What you’re seeing here is a confluence of several factors:
- Lostify tries to play things safe: because AtomicParsley (the command-line utility Lostify uses to actually modify MP4 files, hereinafter referred to as AP) is still in beta testing, Lostify doesn’t necessarily trust that it will not produce a corrupt video file. Such corruptions are rare, but they have been known to happen. To avoid this, Lostify has several different means of providing safety: it can (a) instruct AP to produce a separate tagged copy of the file, leaving the original alone; (b) instruct AP produce a separate tagged copy, then (if it appears to have been successful) trash the original and rename the copy same as the original; or (c) make a backup copy of the original, then instruct AP to overwrite the original file with a tagged version, and (if successful) trash the backup. Or there’s choice (d), which is to throw caution to the wind and just instruct AP to overwrite the original.
- Options (a) and (b) above are straightforward — as far as AtomicParsley is concerned, the output is a new file. But whenever you tell AP to overwrite the original file [see options (c) and (d) above], two different things can happen. In a few cases, the existing metadata/tags are “just right,” and the file can be overwritten in place. But in most cases, AP must rewrite the entire contents of the file into a temporary file in the same directory as the original, and then it replaces the original with this temp file.
- iTunes uses aliases rather than simple file paths to keep tabs on its tracks. This means that if you take a file in iTunes (while iTunes is running), move it to the trash, and replace it with a newly-tagged version in the same location and with the same name as the original… iTunes still goes ahead happily referring to the one in the trash. You have to quit iTunes and restart it before it will recognize the new file. (If anybody knows some clean and reliable ways around this, I’m all ears.)

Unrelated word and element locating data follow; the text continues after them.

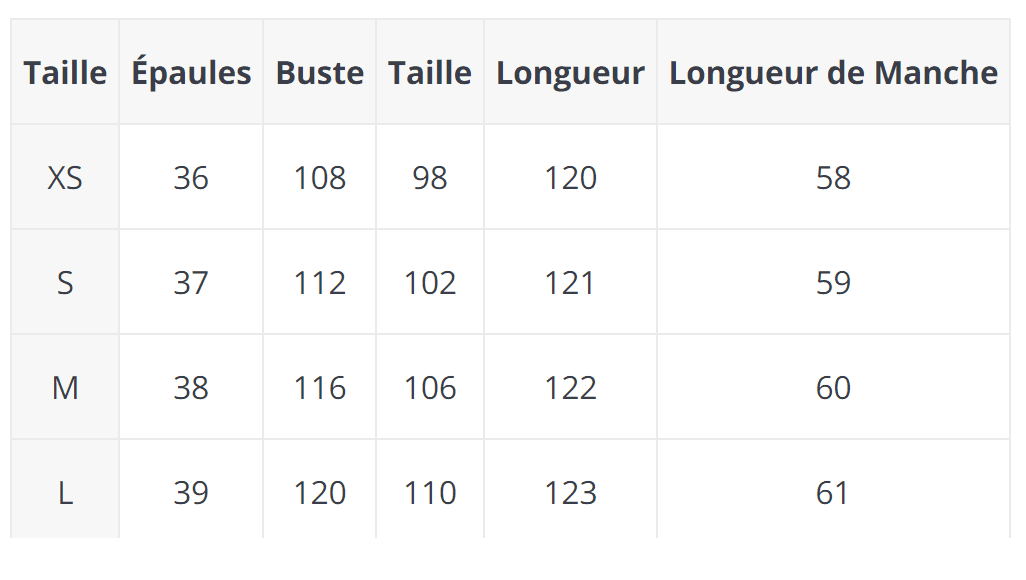
Task: Select the M size row label
Action: [65, 388]
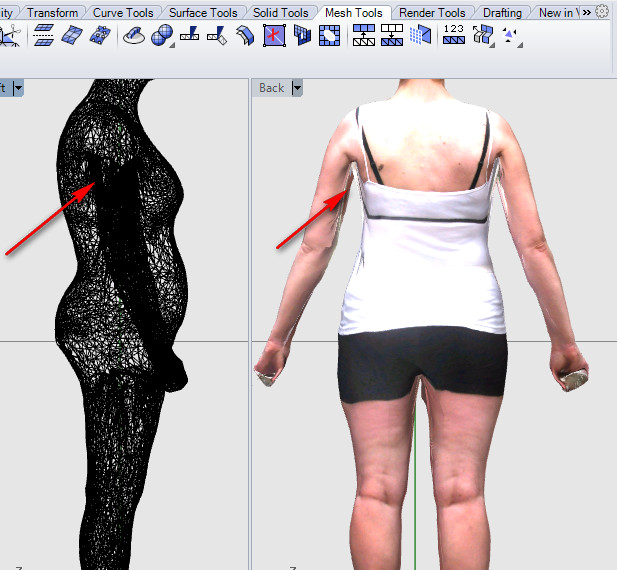This screenshot has width=617, height=570.
Task: Open the left viewport title dropdown arrow
Action: pyautogui.click(x=18, y=88)
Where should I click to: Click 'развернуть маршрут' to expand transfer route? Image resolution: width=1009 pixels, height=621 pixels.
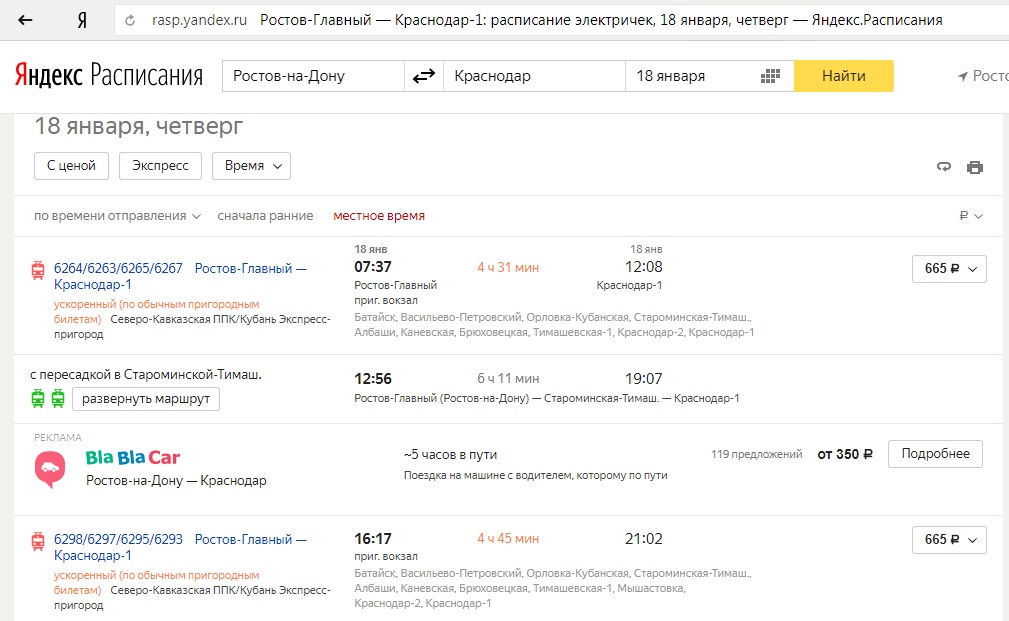pyautogui.click(x=146, y=399)
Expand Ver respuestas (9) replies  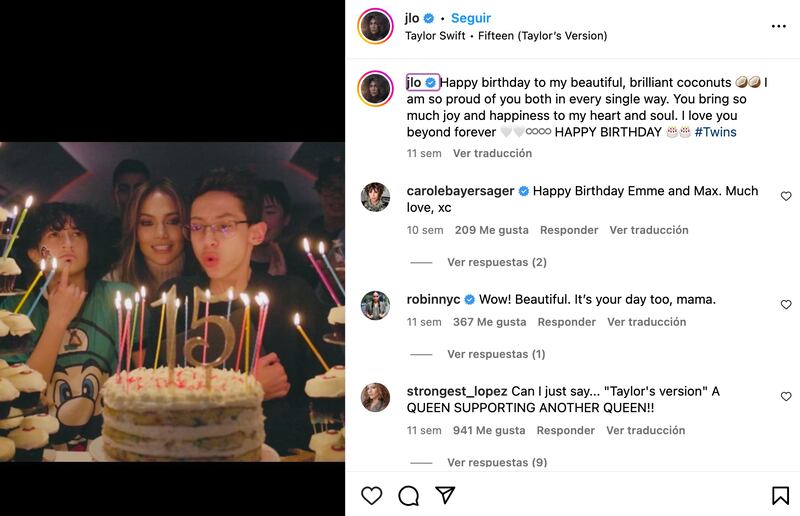click(496, 462)
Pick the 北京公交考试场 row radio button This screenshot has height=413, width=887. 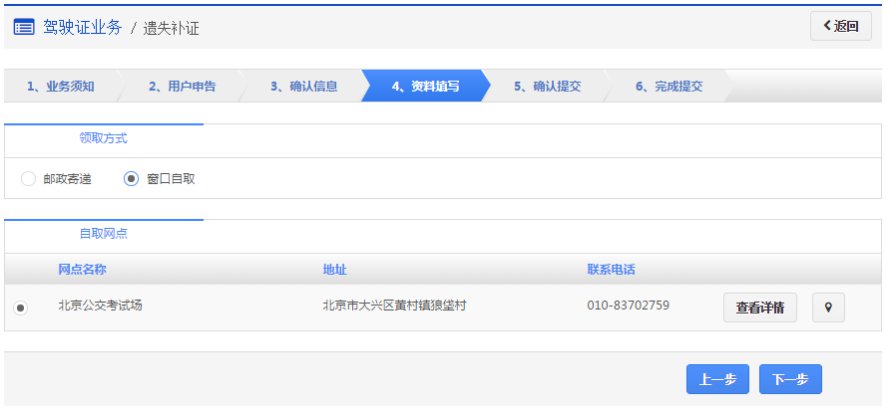pyautogui.click(x=20, y=308)
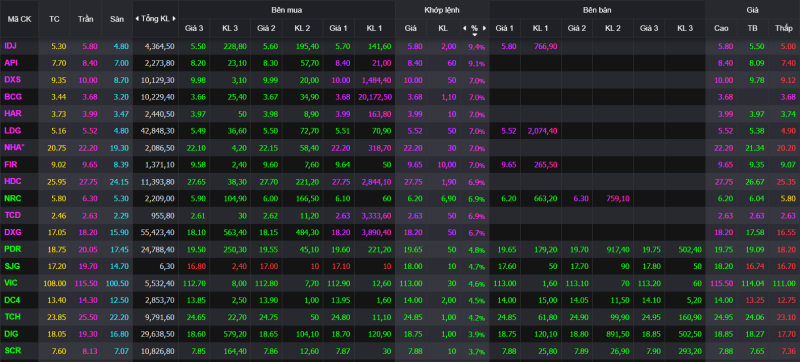Viewport: 800px width, 362px height.
Task: Click BCG buy volume 20,172,50 cell
Action: point(374,97)
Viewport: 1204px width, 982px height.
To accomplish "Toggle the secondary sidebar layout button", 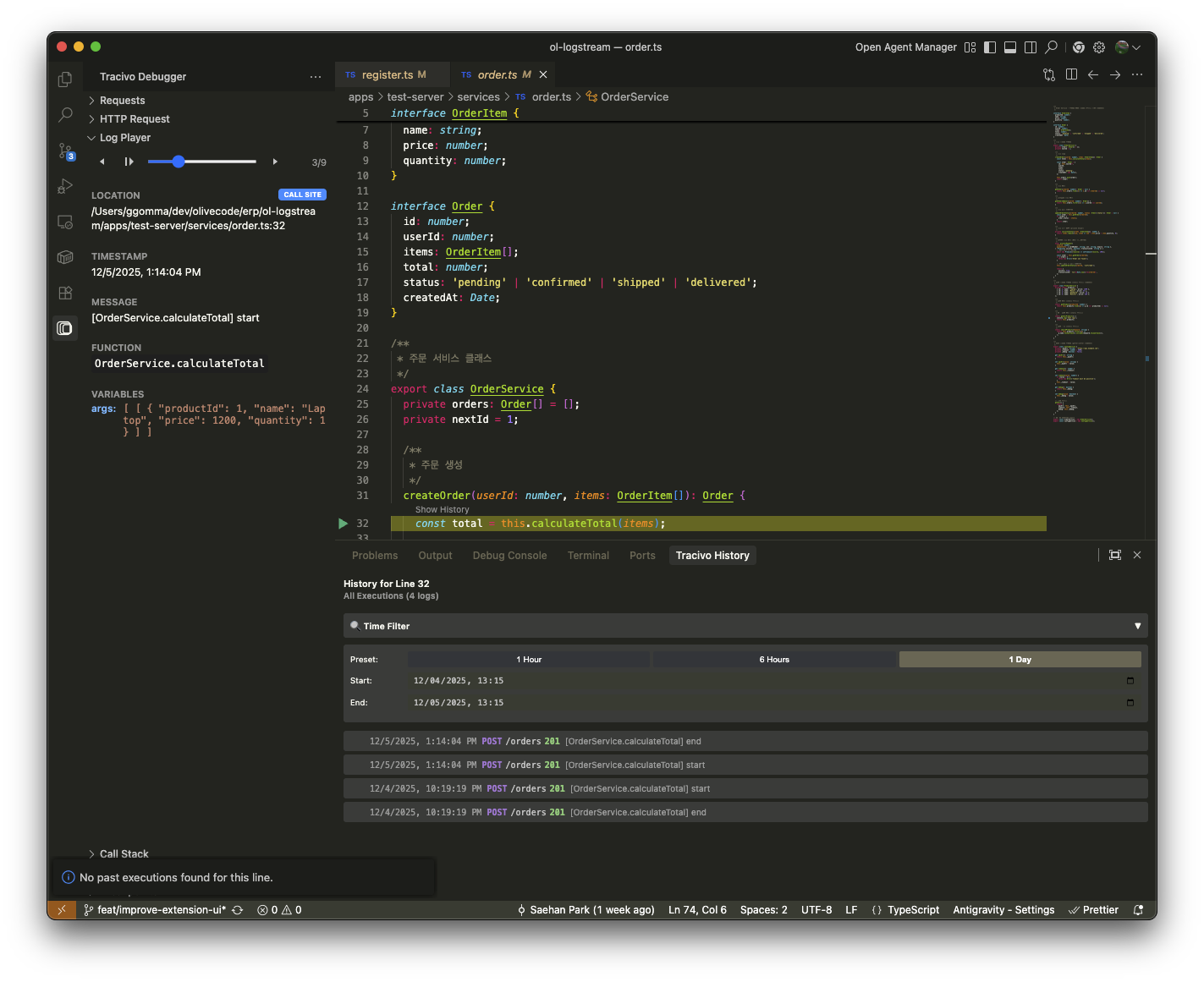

As a consequence of #3, Lostify works differently when you are tagging files from within iTunes. If you have normally selected methods (a) or (b) for safety, Lostify substitutes method (c). This explains the extra copy operation you see — in fact much of the time, first Lostify makes its backup copy, then AtomicParsley makes another whole tagged copy as it works, then AP replaces the original with its tagged copy, then (assuming the new copy looks good) Lostify trashes its backup. Yeah, I know it’s wasteful, but at least it’s safe.
There are some cases when you might not care so much about the safety aspects. One would be if you already have the videos backed up somewhere — either in the same format, or (if you don’t mind transcoding again, in the rare case of corruption) in a different or original format. In cases like this, you’re much better off just choosing option (d), which will operate as fast as possible and won’t leave anything filling up your trash can.
Another case where you might consider “safely” choosing option (d) is if all your MP4 files come from a particular version of a particular encoder, and Lostify has already proven itself in producing reliable results with those files. For example, if you always encode your MP4s using QuickTime, and they always go through Lostify correctly, then you can be fairly certain that other MP4s encoded with the same version of QuickTime will also encode correctly. But if you update to a new version of QuickTime, you’d be wise to temporarily switch back to a safer method for Lostify to produce its output, until you’ve verified that things still work smoothly. The same goes for ffmpeg, iSquint, VisualHub, or whatever you use to encode your MP4 files.
Having said all that, I’m certain there’s a better way to be doing this. Maybe there’s a way for Lostify to tell iTunes (via AppleScript) that it should not worry about the old copy in the trash, but to look at the path instead to get the new version. Maybe I can work with the AtomicParsley folks to get it to be more “careful”, so the odds of overwriting a good original with a corrupt tagged version are drastically reduced (or eliminated). Or maybe someone reading this will have another bright idea to solve these troubles. I’d love to hear your comments.